Imagine that you are married to a man who suffers from this walking compulsion. At any time of day or night, he might disappear from your home. Frantic, you drive your car searching for him. Sometimes you find him sleeping in a pile of snow, half-frozen, miles show more from your suburban home. Other times you have to wait until you receive a phone call telling you where he is. You love him ... you really do. But this walking compulsion is difficult to understand. What is making him do this? Why can't the doctors figure it out? Is this a mental illness? Is he faking it? Sometimes the stress of living with the uncertainty of his affliction is too much to handle. But then the compulsion disappears. Life gets back to normal. Until one day, "it" starts again.

This is the life of Tim and Jane Farnsworth. As the book opens, the walking has started again for the third time after stopping for a few years. As readers, we're plunged right into the thick of it—with Tim and Jane struggling to keep it together and maintain the life they've built since the last time "it" happened.

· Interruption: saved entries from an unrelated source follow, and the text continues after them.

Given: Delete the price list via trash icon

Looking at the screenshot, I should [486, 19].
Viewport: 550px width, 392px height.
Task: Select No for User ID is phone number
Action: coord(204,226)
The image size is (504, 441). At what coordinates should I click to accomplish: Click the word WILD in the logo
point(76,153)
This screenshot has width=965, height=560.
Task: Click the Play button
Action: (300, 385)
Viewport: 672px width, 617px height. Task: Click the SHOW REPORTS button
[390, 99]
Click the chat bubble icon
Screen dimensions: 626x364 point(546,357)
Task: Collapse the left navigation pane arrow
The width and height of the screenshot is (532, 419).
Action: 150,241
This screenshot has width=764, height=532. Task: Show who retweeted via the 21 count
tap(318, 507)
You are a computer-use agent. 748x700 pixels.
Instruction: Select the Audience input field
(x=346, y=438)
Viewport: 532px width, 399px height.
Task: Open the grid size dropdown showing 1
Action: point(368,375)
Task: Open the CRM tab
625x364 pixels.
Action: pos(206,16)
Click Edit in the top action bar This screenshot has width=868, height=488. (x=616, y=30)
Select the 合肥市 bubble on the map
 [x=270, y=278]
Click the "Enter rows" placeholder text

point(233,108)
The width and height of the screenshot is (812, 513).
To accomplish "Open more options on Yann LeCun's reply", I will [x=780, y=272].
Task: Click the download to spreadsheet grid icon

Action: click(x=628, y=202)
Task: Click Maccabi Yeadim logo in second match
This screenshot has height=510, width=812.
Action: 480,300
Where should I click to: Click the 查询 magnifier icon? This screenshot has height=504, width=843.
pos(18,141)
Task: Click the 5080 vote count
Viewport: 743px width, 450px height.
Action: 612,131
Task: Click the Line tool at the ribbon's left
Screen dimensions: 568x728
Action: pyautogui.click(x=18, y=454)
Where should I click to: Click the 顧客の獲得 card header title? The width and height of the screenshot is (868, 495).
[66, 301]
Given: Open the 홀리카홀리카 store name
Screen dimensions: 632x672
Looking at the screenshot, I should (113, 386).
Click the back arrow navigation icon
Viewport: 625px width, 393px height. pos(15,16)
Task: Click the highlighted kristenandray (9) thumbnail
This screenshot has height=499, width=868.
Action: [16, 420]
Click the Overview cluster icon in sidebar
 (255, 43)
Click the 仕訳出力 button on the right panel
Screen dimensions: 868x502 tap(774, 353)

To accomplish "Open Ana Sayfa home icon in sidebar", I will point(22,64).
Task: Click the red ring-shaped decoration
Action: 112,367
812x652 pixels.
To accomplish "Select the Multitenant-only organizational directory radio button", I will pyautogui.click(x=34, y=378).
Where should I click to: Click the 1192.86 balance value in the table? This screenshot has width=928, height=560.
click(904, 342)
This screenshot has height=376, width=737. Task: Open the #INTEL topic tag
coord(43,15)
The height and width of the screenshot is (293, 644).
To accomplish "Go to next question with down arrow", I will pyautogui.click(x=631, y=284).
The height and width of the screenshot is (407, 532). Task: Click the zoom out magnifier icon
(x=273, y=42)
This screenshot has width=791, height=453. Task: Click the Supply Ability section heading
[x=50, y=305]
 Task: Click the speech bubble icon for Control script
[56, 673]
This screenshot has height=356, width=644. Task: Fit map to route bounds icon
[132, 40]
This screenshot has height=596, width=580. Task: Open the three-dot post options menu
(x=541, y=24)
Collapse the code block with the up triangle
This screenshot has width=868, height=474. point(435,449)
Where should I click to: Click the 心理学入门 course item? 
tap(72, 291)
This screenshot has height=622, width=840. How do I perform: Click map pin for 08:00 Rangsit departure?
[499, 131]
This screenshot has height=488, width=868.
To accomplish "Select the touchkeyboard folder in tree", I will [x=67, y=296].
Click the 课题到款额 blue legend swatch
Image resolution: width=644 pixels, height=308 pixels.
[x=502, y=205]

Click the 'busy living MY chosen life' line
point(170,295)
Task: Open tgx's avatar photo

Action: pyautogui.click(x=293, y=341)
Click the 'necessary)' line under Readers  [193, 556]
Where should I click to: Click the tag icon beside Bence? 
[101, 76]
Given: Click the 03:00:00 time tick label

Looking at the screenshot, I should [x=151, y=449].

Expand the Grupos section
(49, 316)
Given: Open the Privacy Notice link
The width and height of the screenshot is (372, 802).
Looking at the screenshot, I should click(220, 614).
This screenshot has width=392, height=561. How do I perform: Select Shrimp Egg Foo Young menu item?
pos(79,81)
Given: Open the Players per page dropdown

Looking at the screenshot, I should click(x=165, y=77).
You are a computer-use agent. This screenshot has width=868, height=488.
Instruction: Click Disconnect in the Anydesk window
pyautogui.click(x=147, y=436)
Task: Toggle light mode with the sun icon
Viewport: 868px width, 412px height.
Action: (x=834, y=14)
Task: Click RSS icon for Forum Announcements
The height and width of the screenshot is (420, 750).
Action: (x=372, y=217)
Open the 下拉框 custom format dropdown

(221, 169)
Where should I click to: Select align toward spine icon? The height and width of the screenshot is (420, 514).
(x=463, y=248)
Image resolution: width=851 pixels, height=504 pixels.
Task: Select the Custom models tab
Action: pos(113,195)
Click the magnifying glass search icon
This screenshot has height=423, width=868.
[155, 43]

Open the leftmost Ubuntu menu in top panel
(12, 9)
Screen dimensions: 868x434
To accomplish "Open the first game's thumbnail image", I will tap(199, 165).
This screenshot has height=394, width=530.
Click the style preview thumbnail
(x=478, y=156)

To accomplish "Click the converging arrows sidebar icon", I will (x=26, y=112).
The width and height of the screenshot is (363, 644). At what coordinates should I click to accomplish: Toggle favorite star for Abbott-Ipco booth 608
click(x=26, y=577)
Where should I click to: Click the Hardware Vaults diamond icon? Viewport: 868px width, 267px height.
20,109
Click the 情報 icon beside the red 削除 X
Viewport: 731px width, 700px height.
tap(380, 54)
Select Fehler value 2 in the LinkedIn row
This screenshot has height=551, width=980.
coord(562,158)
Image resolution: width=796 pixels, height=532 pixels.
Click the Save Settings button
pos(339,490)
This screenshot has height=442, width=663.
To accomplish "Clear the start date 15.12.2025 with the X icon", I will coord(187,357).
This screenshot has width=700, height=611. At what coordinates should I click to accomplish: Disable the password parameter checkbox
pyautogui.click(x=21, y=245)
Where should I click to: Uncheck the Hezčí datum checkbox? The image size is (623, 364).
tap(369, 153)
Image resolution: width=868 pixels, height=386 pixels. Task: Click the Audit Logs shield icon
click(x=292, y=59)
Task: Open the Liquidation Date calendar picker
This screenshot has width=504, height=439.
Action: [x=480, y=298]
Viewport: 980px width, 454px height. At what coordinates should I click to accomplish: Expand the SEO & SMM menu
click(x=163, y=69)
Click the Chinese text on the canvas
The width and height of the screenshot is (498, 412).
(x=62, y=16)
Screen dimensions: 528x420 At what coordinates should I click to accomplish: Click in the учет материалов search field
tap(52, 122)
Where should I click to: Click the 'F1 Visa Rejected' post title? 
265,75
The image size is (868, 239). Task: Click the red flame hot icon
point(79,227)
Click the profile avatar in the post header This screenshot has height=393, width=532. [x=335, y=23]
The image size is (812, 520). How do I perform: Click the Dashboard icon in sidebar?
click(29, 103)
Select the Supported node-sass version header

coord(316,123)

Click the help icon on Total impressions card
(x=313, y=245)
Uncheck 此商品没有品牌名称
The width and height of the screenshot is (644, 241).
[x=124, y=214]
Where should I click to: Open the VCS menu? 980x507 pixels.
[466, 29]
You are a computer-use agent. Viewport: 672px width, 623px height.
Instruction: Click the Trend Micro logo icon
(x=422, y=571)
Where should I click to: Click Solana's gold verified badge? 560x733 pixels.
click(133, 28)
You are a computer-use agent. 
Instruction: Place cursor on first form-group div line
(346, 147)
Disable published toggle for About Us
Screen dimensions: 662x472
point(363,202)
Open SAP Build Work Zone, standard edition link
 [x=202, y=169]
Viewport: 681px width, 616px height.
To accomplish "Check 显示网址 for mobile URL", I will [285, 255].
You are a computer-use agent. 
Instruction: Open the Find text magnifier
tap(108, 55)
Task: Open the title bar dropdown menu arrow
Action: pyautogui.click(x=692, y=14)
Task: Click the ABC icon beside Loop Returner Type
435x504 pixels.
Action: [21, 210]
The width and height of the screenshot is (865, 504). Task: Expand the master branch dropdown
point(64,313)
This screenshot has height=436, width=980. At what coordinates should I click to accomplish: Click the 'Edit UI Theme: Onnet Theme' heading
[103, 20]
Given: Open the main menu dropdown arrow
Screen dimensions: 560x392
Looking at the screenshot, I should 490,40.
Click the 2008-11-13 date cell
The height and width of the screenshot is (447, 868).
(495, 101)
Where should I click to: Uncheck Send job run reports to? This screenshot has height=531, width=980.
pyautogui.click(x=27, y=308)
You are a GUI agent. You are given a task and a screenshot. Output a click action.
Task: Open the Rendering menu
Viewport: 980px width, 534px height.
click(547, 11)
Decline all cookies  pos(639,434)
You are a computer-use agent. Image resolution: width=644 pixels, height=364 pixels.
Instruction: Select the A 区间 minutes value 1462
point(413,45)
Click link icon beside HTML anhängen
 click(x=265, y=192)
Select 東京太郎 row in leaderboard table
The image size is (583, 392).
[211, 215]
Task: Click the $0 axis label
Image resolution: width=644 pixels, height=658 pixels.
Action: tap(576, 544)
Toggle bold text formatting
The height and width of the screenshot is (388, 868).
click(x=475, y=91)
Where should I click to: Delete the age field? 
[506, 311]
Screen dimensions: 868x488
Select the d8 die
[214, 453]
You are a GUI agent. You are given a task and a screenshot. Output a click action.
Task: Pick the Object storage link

Alternating between Tim and Jane's perspectives, the book explores how Tim's walking affects their lives, their marriage, and the life of their only daughter—who is just now beginning to fully understand what her father and mother have gone through.

I started this book early one evening, was quickly sucked in, and finished it in one night. I felt as compelled to read it as Tim was compelled to walk. The details on how Tim and Jane try to manage his walking were fascinating and horrible. And the choices that each makes to try and keep Tim's compulsion from destroying their lives were simultaneously tragic and heroic. My heart broke when Tim decided to try and spare Jane the continued horror of his affliction, and it broke again when he struggled to return to her in a time of need.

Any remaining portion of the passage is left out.